Pois ele estava ali bem na minha frente. Naquele átimo, me lembrei de uma vez, pelos idos de 1986, quando fui à sua casa, a poucos metros daquela faixa de pedestres, numa ruazinha na lateral da rodovia Raposo Tavares.

Apareci lá timidamente levando uma letra que fizera para um personagem da novela Cambalacho, da Rede Globo. Ela havia sido aprovada pelo diretor musical, Zé Rodrix, e agora faltava alguém para vesti-la. Foi-me dada a incumbência de achar o parceiro da empreitada. O primeiro que busquei foi Tatit.
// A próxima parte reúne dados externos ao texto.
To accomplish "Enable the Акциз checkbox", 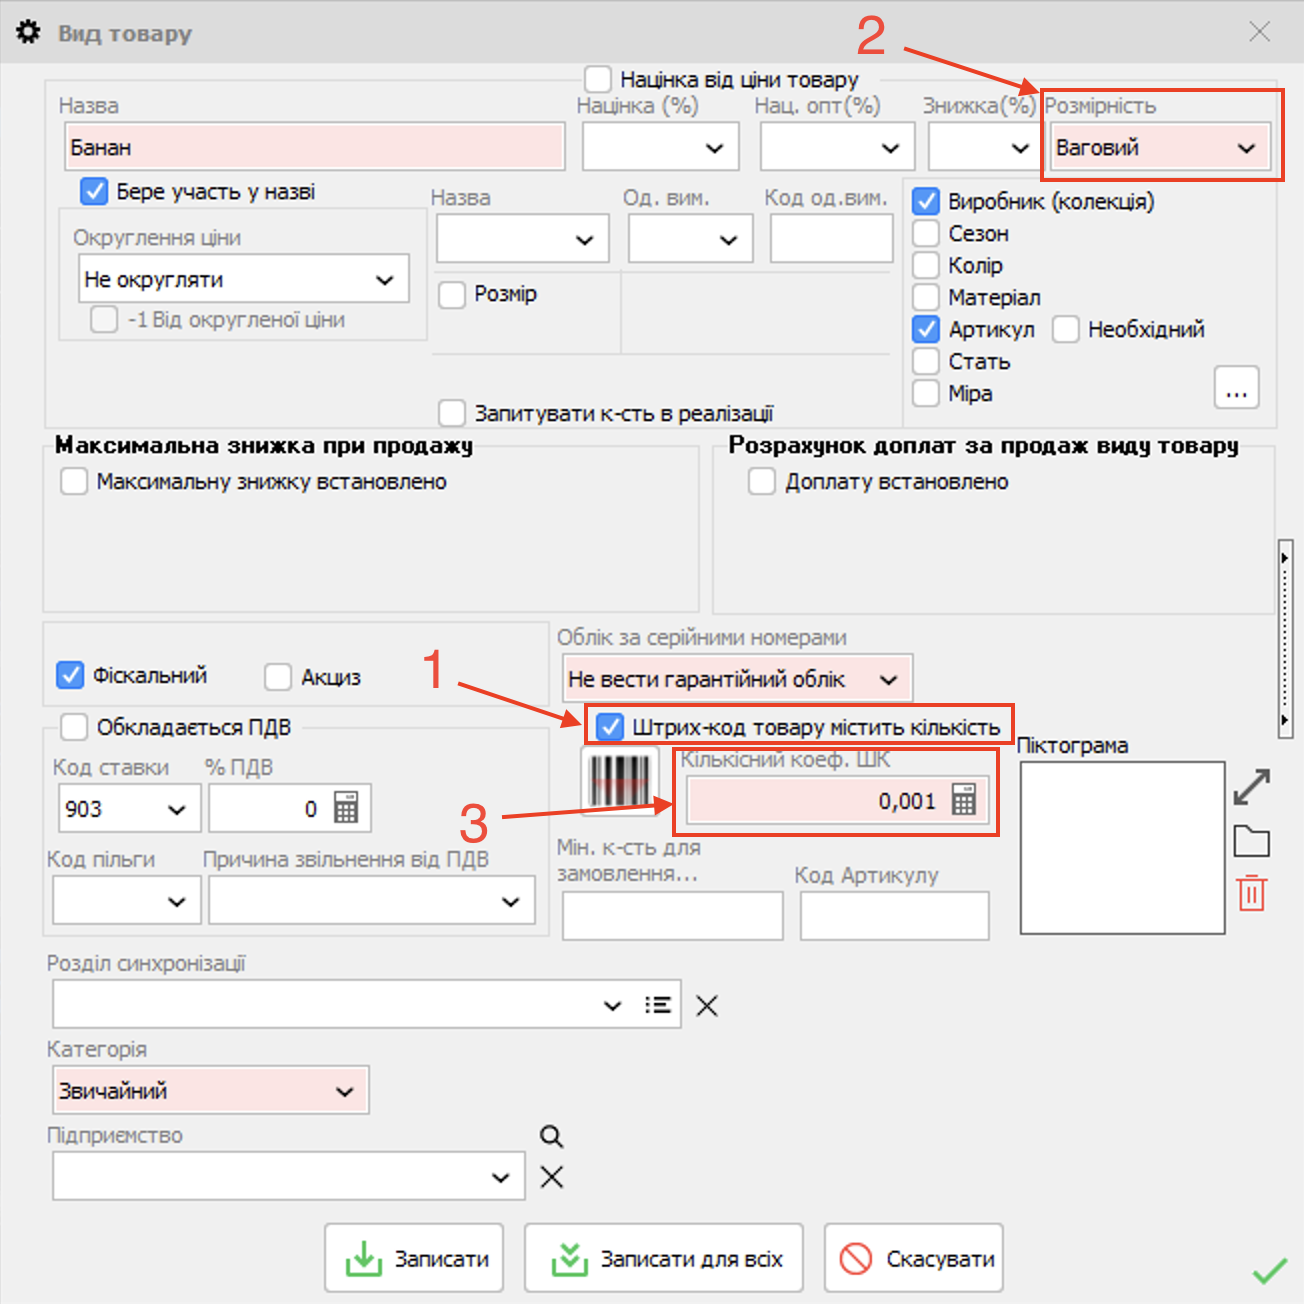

Pela minha admiração por suas ideias, naturalmente.

Dias depois, meus versos sobre um despachante safo e golpista (vivido pelo ator Gianfrancesco Guarnieri) viraram um incrível Sprechstimme brasuca. Fiquei encantado com o resultado, mas Zé Rodrix considerou a proposta ousada demais para os receptores da soap opera global.

Após tentar uma parceria com Heraldo do Monte, que, para Rodrix, ficara linda, porém “um pouco nordestina” para o espírito paulistano da trama, acabei fechando a canção com as notas de Eduardo Gudin.

Fiquei feliz com Jerônimo em ritmo de samba de São Paulo. No entanto, restou o desejo de algum dia ainda ter outra letra trajada por Luiz Tatit.

Devaneava com tais histórias quando o semáforo esverdeou e tive que ir em direção à escola da filha. O compositor, em sua negra indumentária, foi indo na contramão da Reação. Como, aliás, sempre fez em sua vida profissional. Restou-me sair dali assobiando Rodopio.